No it is not a conversion, '1', 't' and 'true' are all valid boolean
strings representing TRUE. The input is not being converted from text
to boolean.
>
> what-o-ever, at least my function gets not accepted:
>
>
> CREATE OR REPLACE FUNCTION testbool(varchar)
> RETURNS boolean AS
> $BODY$
> SELECT $1::boolean
> $BODY$
> LANGUAGE 'sql' STABLE STRICT SECURITY DEFINER;
>
> Postgres complains that it can't convert varchar to boolean.
> Actually neither $1::unknown::bool works.
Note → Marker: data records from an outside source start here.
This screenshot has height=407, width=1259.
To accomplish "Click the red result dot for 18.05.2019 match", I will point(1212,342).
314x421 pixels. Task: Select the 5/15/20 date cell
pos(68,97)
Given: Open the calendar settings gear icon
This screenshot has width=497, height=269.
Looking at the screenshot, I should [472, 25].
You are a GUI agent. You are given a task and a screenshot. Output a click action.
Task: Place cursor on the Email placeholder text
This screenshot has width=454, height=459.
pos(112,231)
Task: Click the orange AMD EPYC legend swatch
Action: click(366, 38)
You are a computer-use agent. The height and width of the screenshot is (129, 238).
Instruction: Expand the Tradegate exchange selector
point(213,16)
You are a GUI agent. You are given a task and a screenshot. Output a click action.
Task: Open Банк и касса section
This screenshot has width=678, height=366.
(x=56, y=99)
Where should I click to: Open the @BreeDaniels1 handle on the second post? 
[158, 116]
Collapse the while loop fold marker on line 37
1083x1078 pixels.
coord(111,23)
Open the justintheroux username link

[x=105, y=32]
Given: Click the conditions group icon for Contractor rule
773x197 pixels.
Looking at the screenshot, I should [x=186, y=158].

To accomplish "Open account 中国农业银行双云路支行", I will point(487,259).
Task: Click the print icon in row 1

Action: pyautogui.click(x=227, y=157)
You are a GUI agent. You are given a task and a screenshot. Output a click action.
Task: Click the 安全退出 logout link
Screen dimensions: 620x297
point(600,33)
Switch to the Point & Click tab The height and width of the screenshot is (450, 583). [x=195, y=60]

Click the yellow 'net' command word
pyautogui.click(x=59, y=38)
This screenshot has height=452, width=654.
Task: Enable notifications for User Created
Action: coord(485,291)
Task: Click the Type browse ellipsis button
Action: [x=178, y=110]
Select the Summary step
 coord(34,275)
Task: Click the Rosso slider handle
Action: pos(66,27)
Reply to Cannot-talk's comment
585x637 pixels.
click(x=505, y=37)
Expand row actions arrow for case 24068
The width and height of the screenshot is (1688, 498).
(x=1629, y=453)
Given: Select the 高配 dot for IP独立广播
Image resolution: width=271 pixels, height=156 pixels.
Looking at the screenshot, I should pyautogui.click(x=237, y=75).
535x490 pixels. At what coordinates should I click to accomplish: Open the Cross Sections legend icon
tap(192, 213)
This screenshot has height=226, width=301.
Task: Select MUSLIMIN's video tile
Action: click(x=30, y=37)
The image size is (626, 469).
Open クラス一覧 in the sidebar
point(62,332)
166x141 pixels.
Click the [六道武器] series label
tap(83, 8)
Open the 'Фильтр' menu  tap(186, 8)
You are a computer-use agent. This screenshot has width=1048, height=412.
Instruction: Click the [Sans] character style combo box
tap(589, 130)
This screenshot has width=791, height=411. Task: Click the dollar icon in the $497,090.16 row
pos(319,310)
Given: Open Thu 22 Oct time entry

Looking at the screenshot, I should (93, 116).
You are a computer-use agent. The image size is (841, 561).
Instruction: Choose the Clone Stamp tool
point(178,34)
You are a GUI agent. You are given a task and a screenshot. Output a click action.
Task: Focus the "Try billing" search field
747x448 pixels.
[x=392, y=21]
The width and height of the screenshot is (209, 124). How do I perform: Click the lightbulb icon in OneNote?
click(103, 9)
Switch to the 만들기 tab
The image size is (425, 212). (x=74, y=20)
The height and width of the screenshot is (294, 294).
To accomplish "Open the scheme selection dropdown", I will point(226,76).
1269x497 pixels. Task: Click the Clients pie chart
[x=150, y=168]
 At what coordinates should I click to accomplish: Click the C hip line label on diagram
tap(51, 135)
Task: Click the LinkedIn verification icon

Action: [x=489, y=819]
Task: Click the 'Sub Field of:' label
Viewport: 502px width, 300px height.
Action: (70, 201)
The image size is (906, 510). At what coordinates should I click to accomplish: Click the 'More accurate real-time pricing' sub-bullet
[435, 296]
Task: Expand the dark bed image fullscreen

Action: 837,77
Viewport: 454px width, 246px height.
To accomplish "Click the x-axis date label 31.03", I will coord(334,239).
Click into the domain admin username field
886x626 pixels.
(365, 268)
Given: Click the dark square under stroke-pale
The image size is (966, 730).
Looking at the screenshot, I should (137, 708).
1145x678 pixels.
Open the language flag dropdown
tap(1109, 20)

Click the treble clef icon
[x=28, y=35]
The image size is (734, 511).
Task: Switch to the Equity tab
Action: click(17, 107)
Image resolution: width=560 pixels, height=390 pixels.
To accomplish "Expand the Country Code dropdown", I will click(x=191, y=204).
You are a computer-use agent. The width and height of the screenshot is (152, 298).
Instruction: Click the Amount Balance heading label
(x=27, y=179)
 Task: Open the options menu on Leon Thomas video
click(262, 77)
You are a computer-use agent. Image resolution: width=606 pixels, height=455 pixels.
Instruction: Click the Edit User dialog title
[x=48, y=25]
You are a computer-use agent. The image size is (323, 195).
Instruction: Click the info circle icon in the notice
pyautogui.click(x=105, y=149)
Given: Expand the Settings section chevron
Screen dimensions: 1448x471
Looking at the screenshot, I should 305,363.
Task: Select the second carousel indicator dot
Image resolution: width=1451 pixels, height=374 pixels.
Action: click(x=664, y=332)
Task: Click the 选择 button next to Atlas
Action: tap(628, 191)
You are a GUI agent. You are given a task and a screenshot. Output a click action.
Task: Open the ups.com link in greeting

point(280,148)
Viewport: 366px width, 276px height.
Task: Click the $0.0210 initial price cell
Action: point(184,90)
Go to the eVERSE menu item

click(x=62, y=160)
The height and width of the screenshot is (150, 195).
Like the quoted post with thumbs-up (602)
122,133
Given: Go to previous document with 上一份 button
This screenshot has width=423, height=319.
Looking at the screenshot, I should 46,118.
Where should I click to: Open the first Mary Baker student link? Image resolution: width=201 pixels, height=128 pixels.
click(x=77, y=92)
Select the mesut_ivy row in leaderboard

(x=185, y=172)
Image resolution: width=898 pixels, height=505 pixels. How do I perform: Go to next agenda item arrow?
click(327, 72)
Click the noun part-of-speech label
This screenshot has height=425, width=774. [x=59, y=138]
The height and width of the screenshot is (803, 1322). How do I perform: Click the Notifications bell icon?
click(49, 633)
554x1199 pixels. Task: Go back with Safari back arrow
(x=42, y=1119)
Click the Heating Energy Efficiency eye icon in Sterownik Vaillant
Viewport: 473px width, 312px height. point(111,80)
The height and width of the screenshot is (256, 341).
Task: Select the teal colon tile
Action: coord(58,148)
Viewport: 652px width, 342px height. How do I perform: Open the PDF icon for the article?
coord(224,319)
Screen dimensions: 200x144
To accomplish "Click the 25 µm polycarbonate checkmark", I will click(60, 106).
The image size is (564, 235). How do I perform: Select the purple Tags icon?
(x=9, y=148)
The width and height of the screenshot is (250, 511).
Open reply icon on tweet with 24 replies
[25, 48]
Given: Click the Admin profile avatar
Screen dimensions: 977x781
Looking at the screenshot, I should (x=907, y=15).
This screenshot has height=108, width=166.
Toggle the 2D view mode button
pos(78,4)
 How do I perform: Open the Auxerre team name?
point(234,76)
> It turns out that there exists no conversion varchar/text/unknown ->
> boolean.
> Actually there's not any conversion -> boolean.
>
> How should this be treaten?
> *being confused*
>
>
> sorry for duplicating (I'm sure) this topic, at least I tried to find it in
> the listarcive.
It has been discussed in the last week.
test.sql:
CREATE OR REPLACE FUNCTION testbool(varchar) RETURNS boolean AS
$BODY$
SELECT boolin(textout($1));
$BODY$ LANGUAGE 'sql' STABLE STRICT SECURITY DEFINER;
SELECT testbool('true');
bruno=> \i test.sql
CREATE FUNCTIONtestbool
----------t
(1 row)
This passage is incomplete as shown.